DATASET RECORDS —
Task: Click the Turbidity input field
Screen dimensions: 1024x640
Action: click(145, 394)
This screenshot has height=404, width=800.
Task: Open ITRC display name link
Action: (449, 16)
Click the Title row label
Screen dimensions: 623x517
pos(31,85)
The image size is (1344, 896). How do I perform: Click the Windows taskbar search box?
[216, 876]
* * *
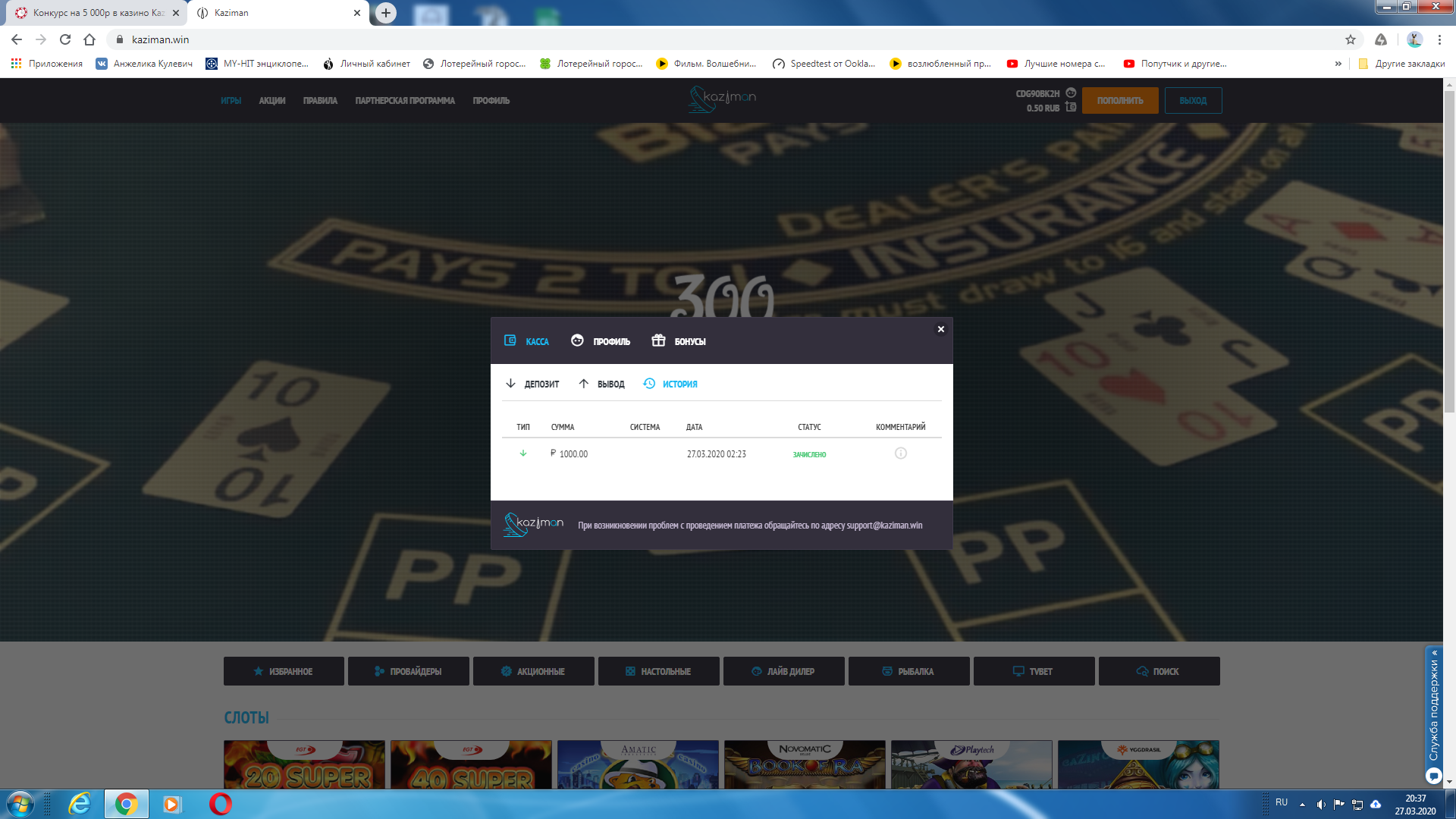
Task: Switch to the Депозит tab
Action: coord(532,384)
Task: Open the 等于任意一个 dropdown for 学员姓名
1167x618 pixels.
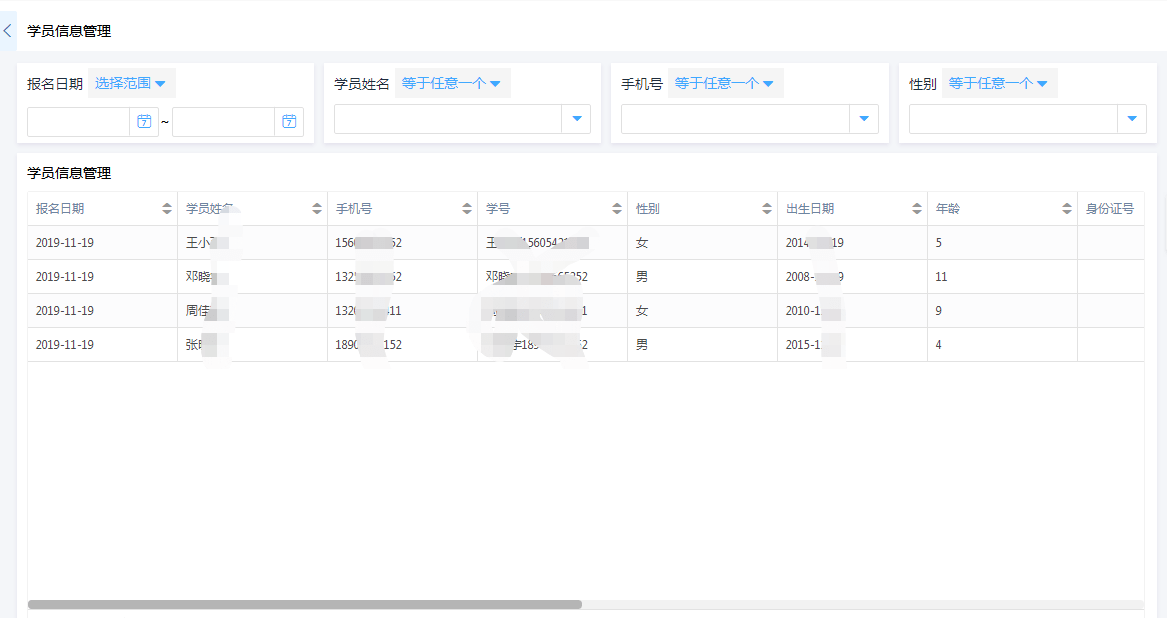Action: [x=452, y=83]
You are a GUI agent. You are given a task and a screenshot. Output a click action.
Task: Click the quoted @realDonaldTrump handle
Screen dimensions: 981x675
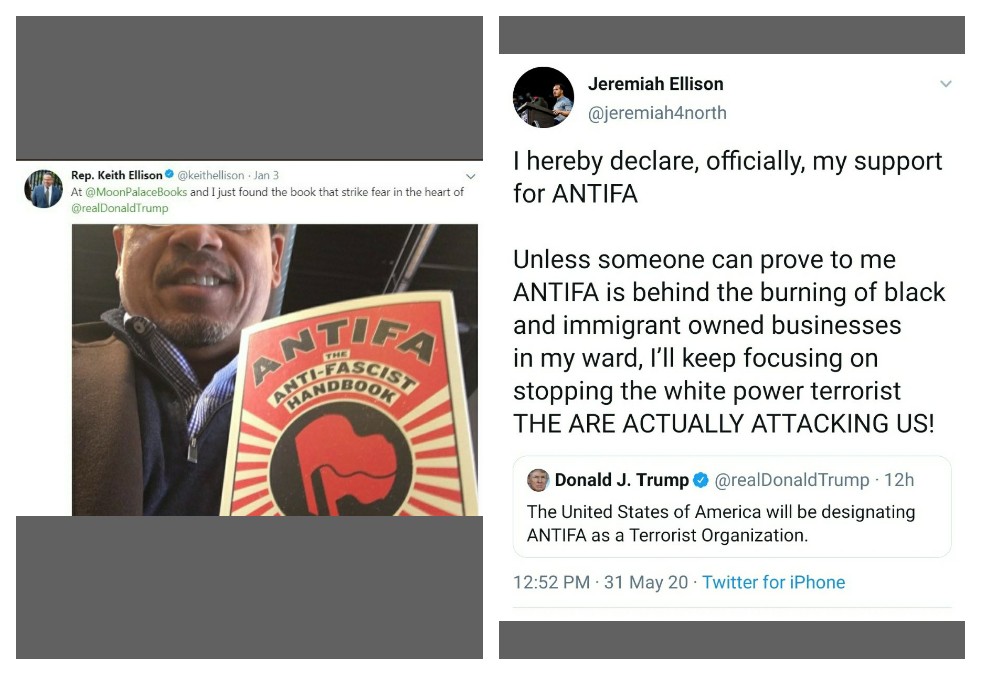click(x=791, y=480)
...
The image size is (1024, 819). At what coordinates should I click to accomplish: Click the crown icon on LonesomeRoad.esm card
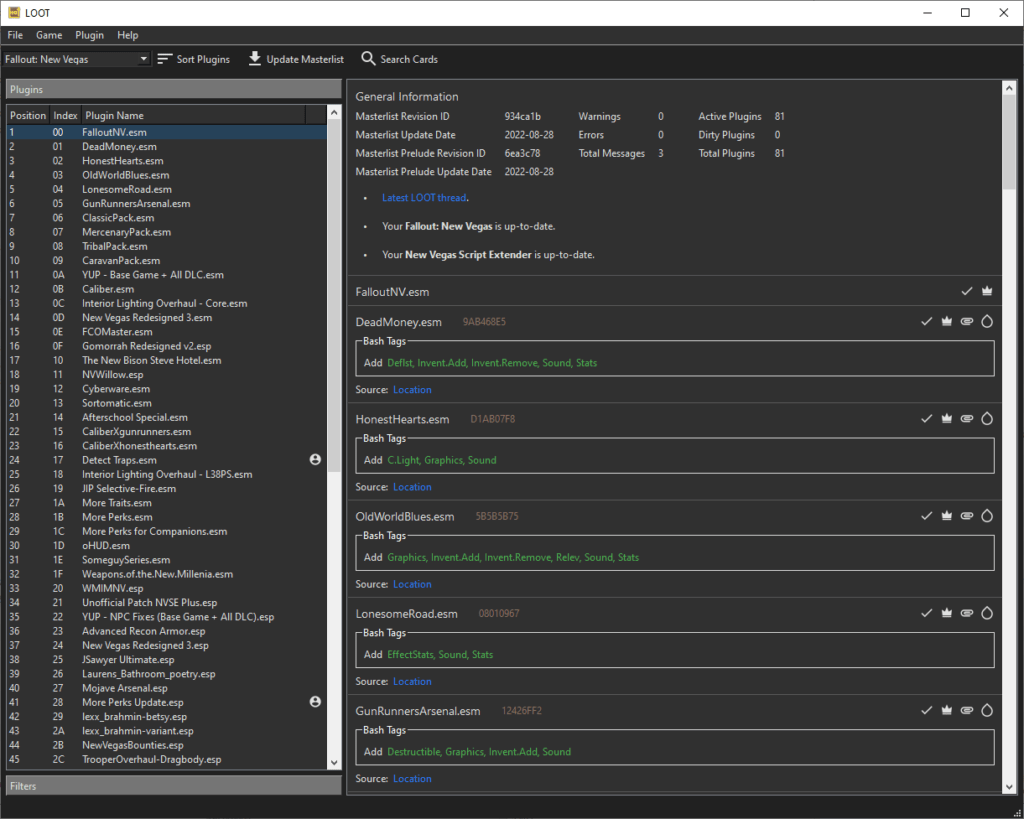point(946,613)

WHAT THE EXERCISE ASKS — Copy out the lines from the one containing "The image size is (1024, 819)." through the one containing "point(946,613)", including both, and omit the pictures.

REPLY —
The image size is (1024, 819). At what coordinates should I click to accomplish: Click the crown icon on LonesomeRoad.esm card
point(946,613)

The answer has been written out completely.